Edith Piaf, Jacques Brel, Charles Aznavour, cela vous dit quelque chose ? Sans exagération, Arthur Teboul peut être ajouté à cette liste des grands interprètes français. Son chant n’a pas forcément besoin de gestuelle imposante, comme ces légendes citées plus haut : la justesse de ton de sa voix suffit amplement.
En témoignage, cette interprétation mémorable lors de l’entrée de Missak Manouchian au Panthéon le 21 février 2024. La sobriété avec laquelle il a joué l’Affiche rouge – chanson de Léo Ferré sur un poème de Louis Aragon – est l’exemple parfait de son talent.
« C’était une chanson qu’Arthur chantonnait depuis longtemps. On s’est dit que ça pourrait être marrant de faire une version assez minimaliste presque a cappella en concert. Ça a résonné, le public s’est tu et il y a eu tout de suite une écoute hyper-attentive, la même qu’en 2024 quand on la fait au Panthéon. On s’est mis à la jouer tous les soirs et c’est devenu un des moments forts de notre concert et de notre carrière« , raconte le groupe.
Difficile d’être à la hauteur d’un tel texte, de passer après Léo Ferré, de donner à la fois de l’altitude et de la profondeur à un hommage aussi douloureux. Et pourtant, cette prestation fut une franche réussite : un chant de résistance et d’amour, puissamment porté par le groupe, qui s’est emparé de la chanson – et de l’événement tout entier. Très peu auraient su trouver cette élégance, cette sobriété et cette pudeur.

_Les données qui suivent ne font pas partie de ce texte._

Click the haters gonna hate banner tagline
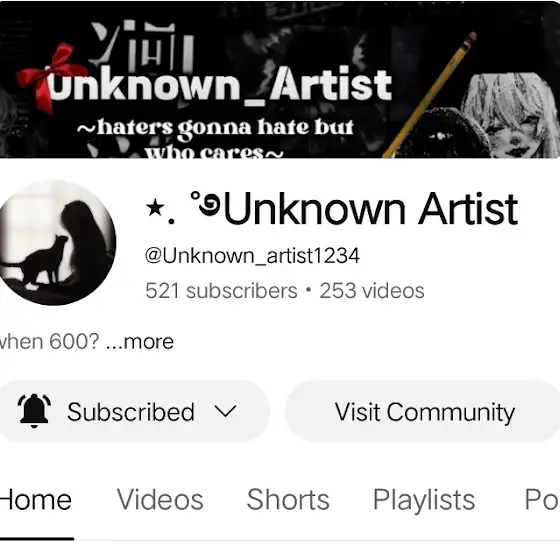 (215, 139)
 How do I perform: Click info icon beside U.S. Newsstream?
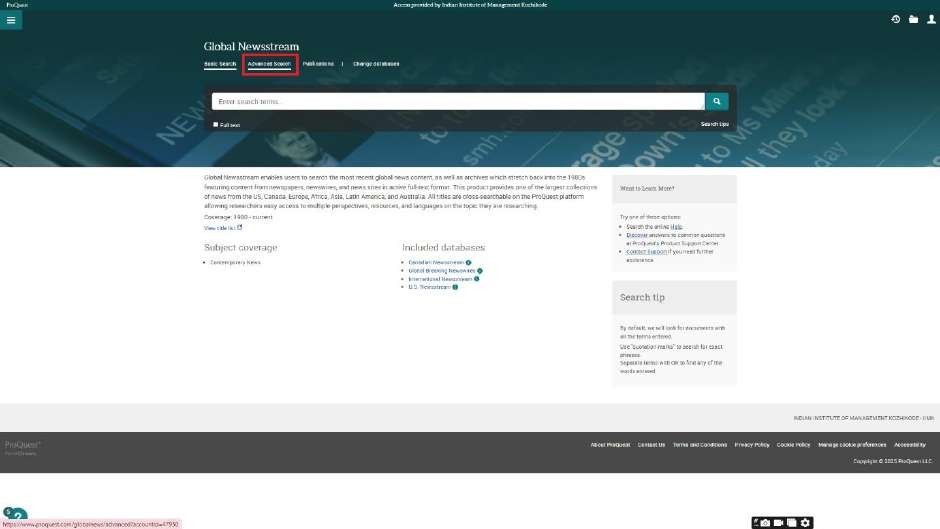(x=455, y=287)
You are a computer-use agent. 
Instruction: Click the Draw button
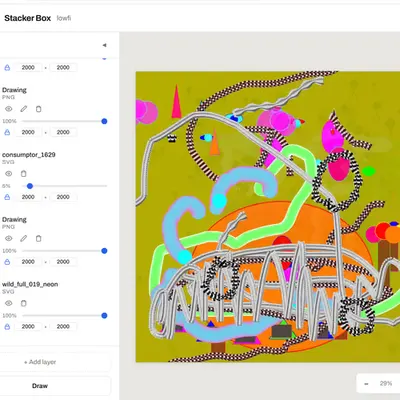tap(40, 386)
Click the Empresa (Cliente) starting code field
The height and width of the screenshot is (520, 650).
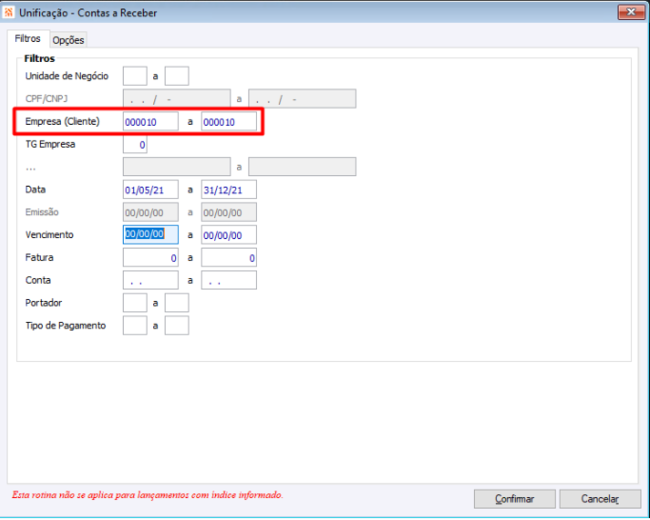point(150,121)
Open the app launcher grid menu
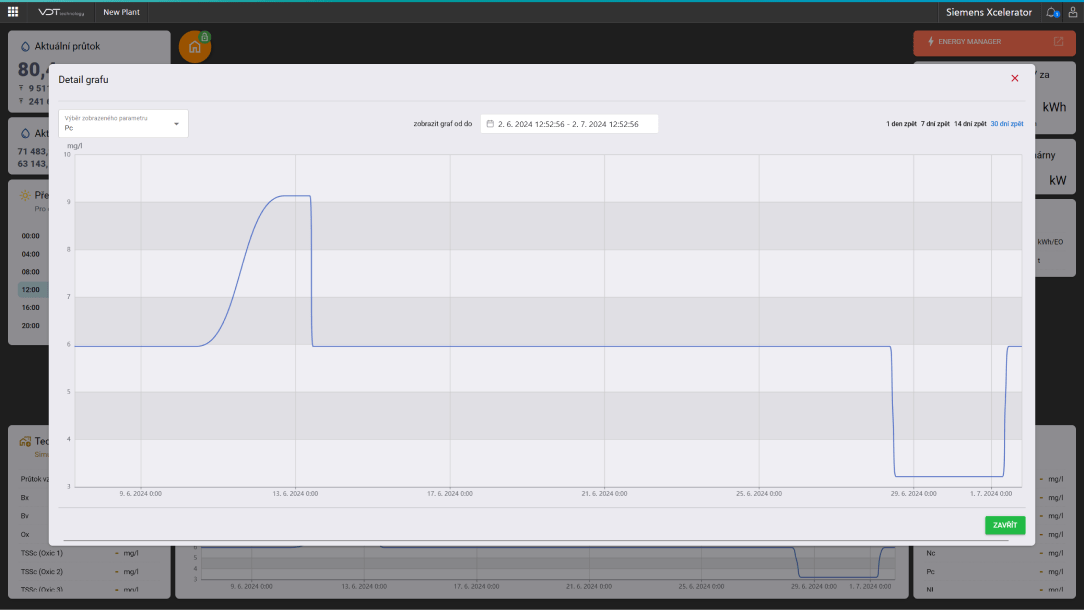This screenshot has height=610, width=1084. pyautogui.click(x=13, y=12)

Le nouvel album de Feu! Chatterton, Labyrinthe, sera dans les bacs ce 12 septembre 2025. Le premier titre dévoilé, Allons voir, est décrit comme « un appel à la joie, au jeu, au plaisir de la découverte de ce qui se cache juste là, derrière la porte« .
Entrez dans le labyrinthe, perdez-vous y, et savourez cette effervescence rock jusqu’à plus soif.
Feu! Chatterton sera en showcase le 17 septembre à la Fnac Saint-Lazare, et en tournée dans toute la France dès février 2026, avec une date à l’Accor Arena le 11 février.